Wednesday, February 5, 2014

“I feel like a wet seed wild in the hot blind earth.”

Discussing all things poetry related with Olivia and Lindsay during our peer review session last week was a treat! Lindsay had Olivia and I dig in immediately with a free writing activity “to get the juices flowing,” (quoting Linds, here, who also prompted us to write a poem with a “snake” in mind). Yes, on an early Friday morning perched  on a satin, floral printed, brown chair in the Mills Hall living room, I became the incarnation of a modern day Emily Dickinson as I drenched out a nuanced and absurd version of “A Narrow Fellow in the Grass.” And Olivia shared wonderful portrait of the menacing snake in nature's wild reverie.


After our recitations, we discussed the Mary Ruefle poem, “During a Break From Feeling,” a treatise type piece which expounds upon the certain characteristics requested of those writers who are aspiring towards success not only in the small world of creative writing but also in the larger world of literary and academic publishing. Essentially, the poem offers tips for success. This line: “Happiness is not always good, it can lead to lacklusterness/Or what is worse, slovenliness” caused wonder how much I rely on my feelings as a driving force in my creative pursuits and endeavors; if the melodrama--as everybody does know that the writers happen to be introverted theater geeks--contributes to more destruction than it contributes to good construction if emotional highs and the lows out rule the steady equilibrium achieved through constant, steady practice.


Lindsay asked us, “What are your intentions and goals as I writer?” While still in the primitive, experimental stages, the question felt overwhelming. What career DO  I imagine unfolding for myself as I continue along this shiny, glittering path towards…

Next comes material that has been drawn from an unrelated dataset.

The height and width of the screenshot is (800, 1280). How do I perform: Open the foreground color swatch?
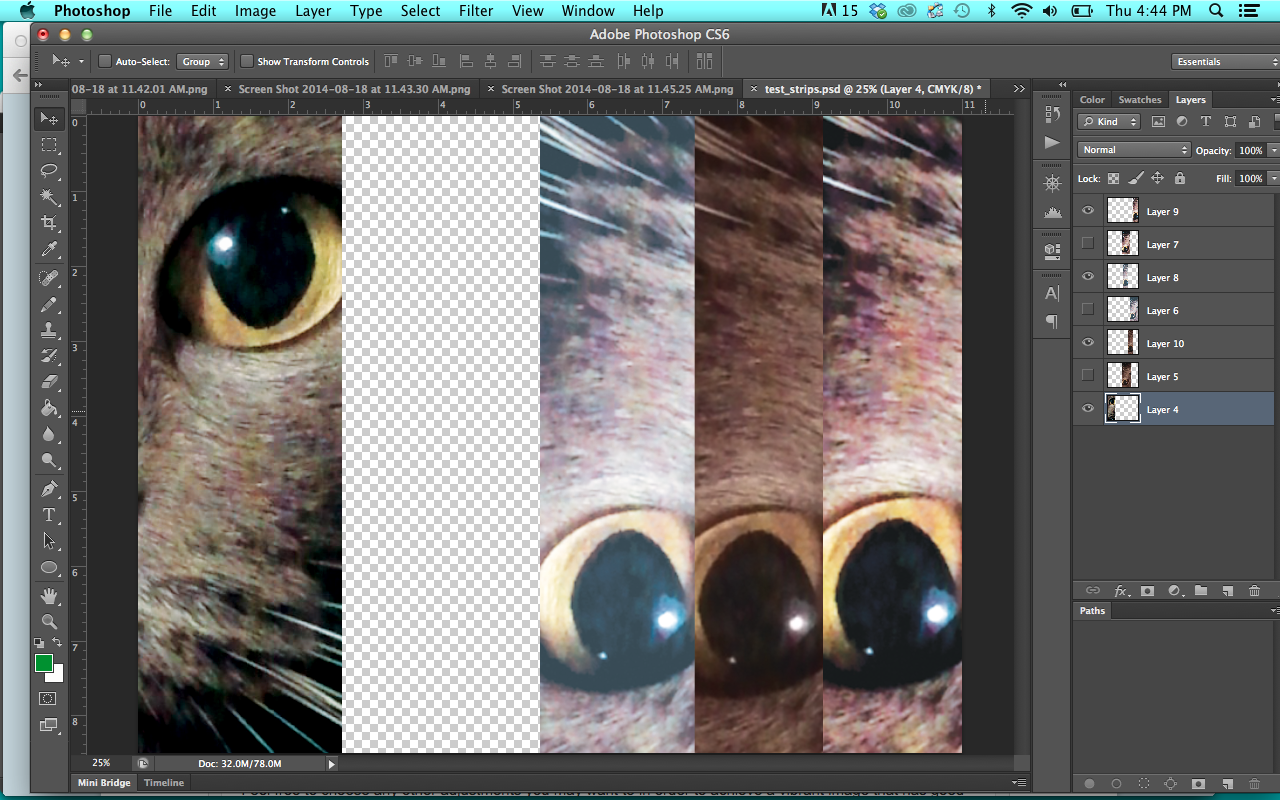click(44, 662)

Yet, before lofty ambitions drift me along like a kite swerving in the wind, my fluffy way of saying: “before I get too carried away with myself” as I am wanting to make most of the opportunity provided by the here and now, pinned and penning, as I tap tap on my laptop for this get ‘em tiger thesis commitment, ma-ma ma-ma! I am anxious to create new material and as I am feeling so inspired by this brilliant community.  I also really want to check out is the open mic scene since it sounds like the Bay Area popping with it.

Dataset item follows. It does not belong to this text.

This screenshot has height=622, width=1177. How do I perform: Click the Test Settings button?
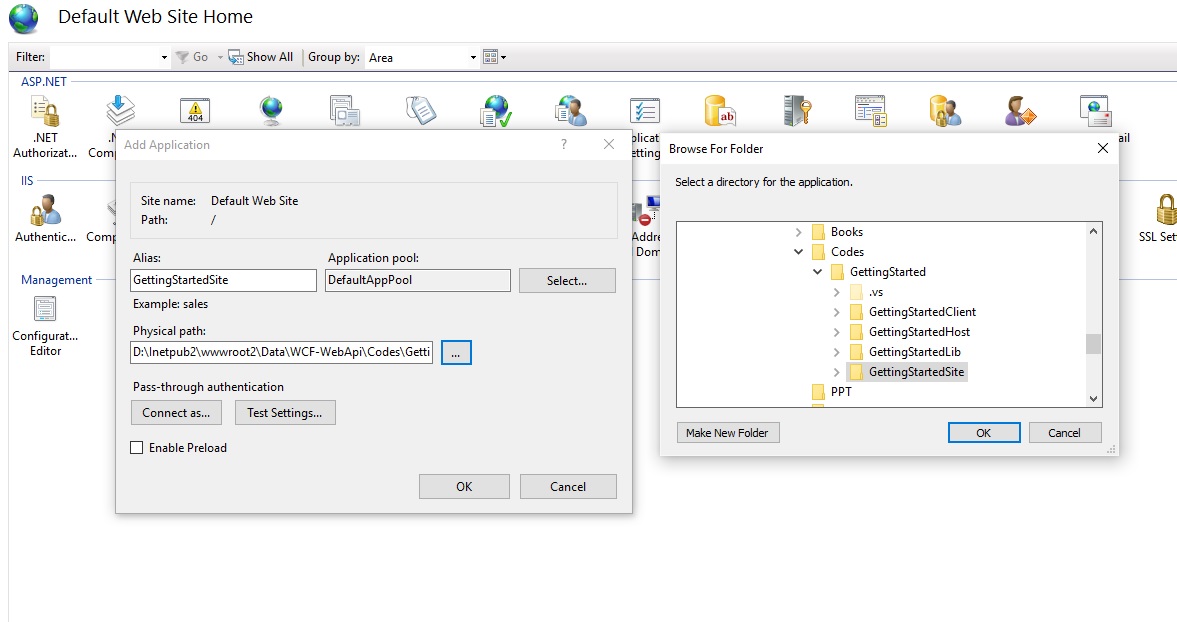285,413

And the last question the Ruefle piece inspired for me, which I’ll share, is: How do we attract listeners, respect, appreciation, and opportunities? While fondness for a Coney Island paradise flaunts a sugar sprinkled, carpe diem scent and, my oh my, a life without joy is demise, let me tell you, this senior, is waking up to cultivating deeper sense of dedication and commitment towards her writing practices in hopes that I may spark up as many minds and rooms as my pinky finger can keep a promise.

3 comments:

  1. I've always loved the way you write Marci. Something about the tone that feels so natural and yet also surprising, and it really works for me.

    Anywho.

    You convinced me to take a gander at the Mary Rueffle poem and I thought it was quite fun. You picked out that interesting line about happiness, and it's something that I've been thinking about too. My mood is so controlled by the weather, and I have certain stories that I can only write when the sun is shining because to write from a place of grey clouds would ruin the tone. My thesis was born in rain, and I've been struggling to get back to that gloom, and that comforting rhythm of the plips against the window each night. I haven't really felt inspired until now, when I can hear the wind whipping through the wet trees. I feel like I'm awake again. But it's such a precarious place to be. If the sun were to push its way through, I'd be happy and scatter-brained again. I need to find an internal place that I can write from, the rainstorm inside of me.

    Last semester Patricia Powell had us do an exercise where we wrote down a description of the room we were in, and then took a moment to imagine our favorite place to be when we were growing up, and then wrote another description of that same room. The difference between the first groggy afternoon writing workshop description and the second child-like joy for adventure description was so remarkable. You've got to write from the right place. If you know where the right place is.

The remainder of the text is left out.